» Work instructions
The data below is to be returned in full and exactly.

» The records
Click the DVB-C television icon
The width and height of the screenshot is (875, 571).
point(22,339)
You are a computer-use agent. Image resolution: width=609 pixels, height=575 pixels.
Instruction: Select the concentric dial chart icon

» Written solution
Click the DVB-C television icon
The width and height of the screenshot is (875, 571).
point(22,339)
You are a computer-use agent. Image resolution: width=609 pixels, height=575 pixels.
Instruction: Select the concentric dial chart icon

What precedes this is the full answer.